-------- LISTED RECORDS --------

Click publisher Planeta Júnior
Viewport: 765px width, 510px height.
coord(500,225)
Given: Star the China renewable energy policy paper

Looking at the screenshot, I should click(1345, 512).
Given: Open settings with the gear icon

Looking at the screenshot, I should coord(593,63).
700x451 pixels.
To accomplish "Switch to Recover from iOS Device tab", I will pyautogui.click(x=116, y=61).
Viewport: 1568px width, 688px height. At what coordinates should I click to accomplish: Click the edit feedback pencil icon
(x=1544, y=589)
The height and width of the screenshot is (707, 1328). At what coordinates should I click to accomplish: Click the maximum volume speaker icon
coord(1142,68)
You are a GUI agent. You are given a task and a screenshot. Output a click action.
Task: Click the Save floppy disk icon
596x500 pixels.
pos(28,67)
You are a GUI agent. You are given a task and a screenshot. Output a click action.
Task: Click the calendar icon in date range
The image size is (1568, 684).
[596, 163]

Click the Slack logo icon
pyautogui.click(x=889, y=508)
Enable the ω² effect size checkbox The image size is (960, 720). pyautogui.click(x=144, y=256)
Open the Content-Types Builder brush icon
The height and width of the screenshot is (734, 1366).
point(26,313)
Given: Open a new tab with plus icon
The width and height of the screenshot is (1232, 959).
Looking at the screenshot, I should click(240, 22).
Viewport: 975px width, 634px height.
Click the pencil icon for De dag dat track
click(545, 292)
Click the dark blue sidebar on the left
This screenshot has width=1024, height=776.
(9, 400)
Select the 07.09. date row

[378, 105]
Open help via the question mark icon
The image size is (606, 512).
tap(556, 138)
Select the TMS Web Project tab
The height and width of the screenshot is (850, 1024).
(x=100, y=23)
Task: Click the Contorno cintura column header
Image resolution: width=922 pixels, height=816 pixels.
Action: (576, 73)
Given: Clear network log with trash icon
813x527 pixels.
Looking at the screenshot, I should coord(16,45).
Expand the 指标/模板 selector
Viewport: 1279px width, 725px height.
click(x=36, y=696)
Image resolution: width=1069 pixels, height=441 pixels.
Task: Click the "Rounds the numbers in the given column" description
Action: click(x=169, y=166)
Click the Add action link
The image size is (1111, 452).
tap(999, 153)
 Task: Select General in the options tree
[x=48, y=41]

--------

→ PROBLEM DESCRIPTION
Reproduce the entries above in full, precisely as written.

→ ANSWER SECTION
Click publisher Planeta Júnior
Viewport: 765px width, 510px height.
coord(500,225)
Given: Star the China renewable energy policy paper

Looking at the screenshot, I should click(1345, 512).
Given: Open settings with the gear icon

Looking at the screenshot, I should coord(593,63).
700x451 pixels.
To accomplish "Switch to Recover from iOS Device tab", I will pyautogui.click(x=116, y=61).
Viewport: 1568px width, 688px height. At what coordinates should I click to accomplish: Click the edit feedback pencil icon
(x=1544, y=589)
The height and width of the screenshot is (707, 1328). At what coordinates should I click to accomplish: Click the maximum volume speaker icon
coord(1142,68)
You are a GUI agent. You are given a task and a screenshot. Output a click action.
Task: Click the Save floppy disk icon
596x500 pixels.
pos(28,67)
You are a GUI agent. You are given a task and a screenshot. Output a click action.
Task: Click the calendar icon in date range
The image size is (1568, 684).
[596, 163]

Click the Slack logo icon
pyautogui.click(x=889, y=508)
Enable the ω² effect size checkbox The image size is (960, 720). pyautogui.click(x=144, y=256)
Open the Content-Types Builder brush icon
The height and width of the screenshot is (734, 1366).
point(26,313)
Given: Open a new tab with plus icon
The width and height of the screenshot is (1232, 959).
Looking at the screenshot, I should click(240, 22).
Viewport: 975px width, 634px height.
Click the pencil icon for De dag dat track
click(545, 292)
Click the dark blue sidebar on the left
This screenshot has width=1024, height=776.
(9, 400)
Select the 07.09. date row

[378, 105]
Open help via the question mark icon
The image size is (606, 512).
tap(556, 138)
Select the TMS Web Project tab
The height and width of the screenshot is (850, 1024).
(x=100, y=23)
Task: Click the Contorno cintura column header
Image resolution: width=922 pixels, height=816 pixels.
Action: (576, 73)
Given: Clear network log with trash icon
813x527 pixels.
Looking at the screenshot, I should coord(16,45).
Expand the 指标/模板 selector
Viewport: 1279px width, 725px height.
click(x=36, y=696)
Image resolution: width=1069 pixels, height=441 pixels.
Task: Click the "Rounds the numbers in the given column" description
Action: click(x=169, y=166)
Click the Add action link
The image size is (1111, 452).
tap(999, 153)
 Task: Select General in the options tree
[x=48, y=41]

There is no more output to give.